「迂遠」の読み方
「迂遠」の読み方は「うえん」です。「迂」は「迂回」にも使われるので読み方はさほど難しくないでしょう。なお、アクセントは先頭にはつけません。「うえん」です。
「迂遠」の意味
まわりくどい
「迂遠」の一つ目の意味は、回りくどくて遠回しなことです。どこにでも、話が「無駄に」長い人はいますよね。一言でいえば「何が言いたいの?」と言いたくなるような話し方が「迂遠な話し方」です。
前置きが長かったり、やたらと「喩え」が多かったりする話、あるいは、探りを入れるような話し方は、度が過ぎると聞いていて辛くなってきますね。
会話以外では、作業の進め方などにも使います。ここで思い浮かべてほしいのは根回しが必要な上司です。事前に話を通しておかないと後から文句を言ってくるような厄介な人です。
効率を考えて、さっさと作業に入らせてほしい、と思う人からするとすごく遠回りですよね。こういったやり方も「迂遠」と呼ばれます。

+--

◆ **問題 A**: 下に並ぶ行の先頭から「point(9,207)」を含む行までを、両端の行も含め、空行を除いた番号付きリストとして書き表すこと。

+--

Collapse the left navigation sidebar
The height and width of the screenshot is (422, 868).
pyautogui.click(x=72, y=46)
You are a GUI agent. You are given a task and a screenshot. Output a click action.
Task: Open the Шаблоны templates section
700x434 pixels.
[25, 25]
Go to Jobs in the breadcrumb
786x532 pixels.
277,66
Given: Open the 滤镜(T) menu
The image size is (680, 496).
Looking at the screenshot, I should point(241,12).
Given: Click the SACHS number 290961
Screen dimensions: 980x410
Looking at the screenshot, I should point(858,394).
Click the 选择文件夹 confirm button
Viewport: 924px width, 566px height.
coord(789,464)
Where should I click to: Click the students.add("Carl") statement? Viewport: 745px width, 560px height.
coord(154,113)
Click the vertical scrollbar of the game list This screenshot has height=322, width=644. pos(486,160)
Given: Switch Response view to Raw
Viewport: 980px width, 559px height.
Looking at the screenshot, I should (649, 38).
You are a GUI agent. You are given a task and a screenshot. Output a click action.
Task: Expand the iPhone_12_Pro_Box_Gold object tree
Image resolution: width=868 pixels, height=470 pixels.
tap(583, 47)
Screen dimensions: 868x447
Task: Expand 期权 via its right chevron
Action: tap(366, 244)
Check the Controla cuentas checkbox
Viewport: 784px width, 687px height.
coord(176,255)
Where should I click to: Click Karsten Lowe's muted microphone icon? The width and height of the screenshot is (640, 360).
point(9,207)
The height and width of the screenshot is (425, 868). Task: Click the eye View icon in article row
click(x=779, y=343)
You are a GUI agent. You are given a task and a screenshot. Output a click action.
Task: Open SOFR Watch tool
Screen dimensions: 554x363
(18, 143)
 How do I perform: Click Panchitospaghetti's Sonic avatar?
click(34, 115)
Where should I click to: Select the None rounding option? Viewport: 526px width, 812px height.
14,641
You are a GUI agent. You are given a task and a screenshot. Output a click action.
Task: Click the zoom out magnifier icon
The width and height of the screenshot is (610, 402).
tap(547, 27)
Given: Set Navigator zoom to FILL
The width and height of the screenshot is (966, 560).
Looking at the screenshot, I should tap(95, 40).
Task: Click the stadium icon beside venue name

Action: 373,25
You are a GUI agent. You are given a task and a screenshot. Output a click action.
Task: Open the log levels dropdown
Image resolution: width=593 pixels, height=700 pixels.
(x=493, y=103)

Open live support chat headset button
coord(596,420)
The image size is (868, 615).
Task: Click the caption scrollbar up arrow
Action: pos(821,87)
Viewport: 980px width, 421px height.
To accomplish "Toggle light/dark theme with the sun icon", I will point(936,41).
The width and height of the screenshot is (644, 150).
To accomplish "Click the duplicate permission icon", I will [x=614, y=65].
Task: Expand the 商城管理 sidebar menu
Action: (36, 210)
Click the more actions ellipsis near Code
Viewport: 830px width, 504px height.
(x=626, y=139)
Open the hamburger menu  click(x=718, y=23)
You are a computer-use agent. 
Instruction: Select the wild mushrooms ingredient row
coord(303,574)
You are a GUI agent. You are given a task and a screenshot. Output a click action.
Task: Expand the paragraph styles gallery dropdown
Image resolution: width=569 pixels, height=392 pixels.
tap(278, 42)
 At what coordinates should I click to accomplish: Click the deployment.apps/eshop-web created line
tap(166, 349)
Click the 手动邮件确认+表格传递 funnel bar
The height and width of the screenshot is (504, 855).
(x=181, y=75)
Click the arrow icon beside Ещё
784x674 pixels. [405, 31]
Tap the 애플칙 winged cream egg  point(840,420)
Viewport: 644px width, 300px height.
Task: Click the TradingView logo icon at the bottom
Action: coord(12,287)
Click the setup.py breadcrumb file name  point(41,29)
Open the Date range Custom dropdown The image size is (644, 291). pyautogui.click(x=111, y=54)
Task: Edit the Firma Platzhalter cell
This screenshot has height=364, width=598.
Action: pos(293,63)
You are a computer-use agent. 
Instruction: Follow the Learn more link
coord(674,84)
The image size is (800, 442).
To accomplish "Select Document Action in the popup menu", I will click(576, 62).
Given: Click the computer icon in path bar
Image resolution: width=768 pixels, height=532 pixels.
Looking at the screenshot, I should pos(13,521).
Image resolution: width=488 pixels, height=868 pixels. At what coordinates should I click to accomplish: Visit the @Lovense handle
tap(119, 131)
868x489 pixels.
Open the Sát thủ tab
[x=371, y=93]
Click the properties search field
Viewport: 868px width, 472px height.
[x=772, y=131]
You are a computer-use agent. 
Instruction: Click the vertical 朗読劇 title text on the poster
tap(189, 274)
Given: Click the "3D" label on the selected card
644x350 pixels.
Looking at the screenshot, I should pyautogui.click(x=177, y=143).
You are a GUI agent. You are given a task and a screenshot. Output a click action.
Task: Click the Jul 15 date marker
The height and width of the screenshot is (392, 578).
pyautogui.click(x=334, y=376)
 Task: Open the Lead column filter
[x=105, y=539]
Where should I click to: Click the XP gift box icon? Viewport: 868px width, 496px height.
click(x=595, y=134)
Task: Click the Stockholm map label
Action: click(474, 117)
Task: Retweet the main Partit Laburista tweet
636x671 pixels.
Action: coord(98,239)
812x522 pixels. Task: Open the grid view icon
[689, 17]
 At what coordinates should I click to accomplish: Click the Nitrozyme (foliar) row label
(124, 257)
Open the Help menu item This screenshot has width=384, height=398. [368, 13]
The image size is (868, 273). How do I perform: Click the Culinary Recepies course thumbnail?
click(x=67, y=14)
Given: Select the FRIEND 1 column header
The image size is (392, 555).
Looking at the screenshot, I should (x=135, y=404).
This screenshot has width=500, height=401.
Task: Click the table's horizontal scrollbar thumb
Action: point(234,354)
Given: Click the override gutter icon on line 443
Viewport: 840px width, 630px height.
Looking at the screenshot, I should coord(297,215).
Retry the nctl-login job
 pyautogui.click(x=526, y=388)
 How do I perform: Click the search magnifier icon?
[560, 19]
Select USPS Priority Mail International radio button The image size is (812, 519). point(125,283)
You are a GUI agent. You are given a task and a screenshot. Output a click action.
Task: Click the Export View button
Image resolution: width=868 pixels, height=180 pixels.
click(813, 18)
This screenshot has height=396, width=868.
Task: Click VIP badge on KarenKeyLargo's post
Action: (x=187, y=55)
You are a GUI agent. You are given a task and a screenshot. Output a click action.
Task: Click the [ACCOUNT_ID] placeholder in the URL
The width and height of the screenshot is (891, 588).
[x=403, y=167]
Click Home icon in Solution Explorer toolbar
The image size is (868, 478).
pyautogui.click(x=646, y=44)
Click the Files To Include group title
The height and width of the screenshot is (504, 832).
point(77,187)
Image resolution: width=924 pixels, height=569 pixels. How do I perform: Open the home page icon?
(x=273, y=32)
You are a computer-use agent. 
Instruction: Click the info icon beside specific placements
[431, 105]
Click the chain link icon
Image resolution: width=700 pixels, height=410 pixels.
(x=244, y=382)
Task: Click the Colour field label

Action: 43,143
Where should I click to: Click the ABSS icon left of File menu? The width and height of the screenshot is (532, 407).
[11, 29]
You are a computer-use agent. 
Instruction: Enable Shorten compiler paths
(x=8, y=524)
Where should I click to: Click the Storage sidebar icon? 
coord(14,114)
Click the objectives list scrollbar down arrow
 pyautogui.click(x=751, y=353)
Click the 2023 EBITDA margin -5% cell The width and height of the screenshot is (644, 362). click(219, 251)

+--

◆ **問題 B**: 上にある「迂遠」の解説を、最後の文の後から書き継ぐこと。

◆ **結果 A**:
1. Collapse the left navigation sidebar
2. The height and width of the screenshot is (422, 868).
3. pyautogui.click(x=72, y=46)
4. You are a GUI agent. You are given a task and a screenshot. Output a click action.
5. Task: Open the Шаблоны templates section
6. 700x434 pixels.
7. [25, 25]
8. Go to Jobs in the breadcrumb
9. 786x532 pixels.
10. 277,66
11. Given: Open the 滤镜(T) menu
12. The image size is (680, 496).
13. Looking at the screenshot, I should point(241,12).
14. Given: Click the SACHS number 290961
15. Screen dimensions: 980x410
16. Looking at the screenshot, I should point(858,394).
17. Click the 选择文件夹 confirm button
18. Viewport: 924px width, 566px height.
19. coord(789,464)
20. Where should I click to: Click the students.add("Carl") statement? Viewport: 745px width, 560px height.
21. coord(154,113)
22. Click the vertical scrollbar of the game list This screenshot has height=322, width=644. pos(486,160)
23. Given: Switch Response view to Raw
24. Viewport: 980px width, 559px height.
25. Looking at the screenshot, I should (649, 38).
26. You are a GUI agent. You are given a task and a screenshot. Output a click action.
27. Task: Expand the iPhone_12_Pro_Box_Gold object tree
28. Image resolution: width=868 pixels, height=470 pixels.
29. tap(583, 47)
30. Screen dimensions: 868x447
31. Task: Expand 期权 via its right chevron
32. Action: tap(366, 244)
33. Check the Controla cuentas checkbox
34. Viewport: 784px width, 687px height.
35. coord(176,255)
36. Where should I click to: Click Karsten Lowe's muted microphone icon? The width and height of the screenshot is (640, 360).
37. point(9,207)

◆ **結果 B**:
役に立たない
「迂遠」の二つ目の意味は役に立たない、実用的ではないことです。先ほど、一つ目の意味として「回りくどくて遠回し」と書きました。
もし、シンプルなやり方と回りくどいやり方があったとしたら、どちらを選ぶでしょうか?おそらくほとんどの人はシンプルな方を選ぶはず。となると、回りくどい方は使われず役に立ちませんよね。
世に疎い
「迂遠」の三つ目の意味は世に疎いというものです。二つ目の意味「役に立たない」と一部重なっています。先ほどの例で、通常は使われない回りくどい方法を選ぶ人がいるとします。そんな非実用的な方を選ぶのはどんな人でしょうか。
単なるもの好きやひねくれ者である可能性も否定しきれませが、ほとんどの場合、単にシンプルな方法を知らない人だと思われます。
あるいは、最近の情報についてきていない人、流行に乗れていない人のことをどう思われますか?「世の中の流れのスピードについてきていない人、遠回りをしている人」という印象がありますね。「迂遠」とはこうした、世に疎い人のことを表す言葉です。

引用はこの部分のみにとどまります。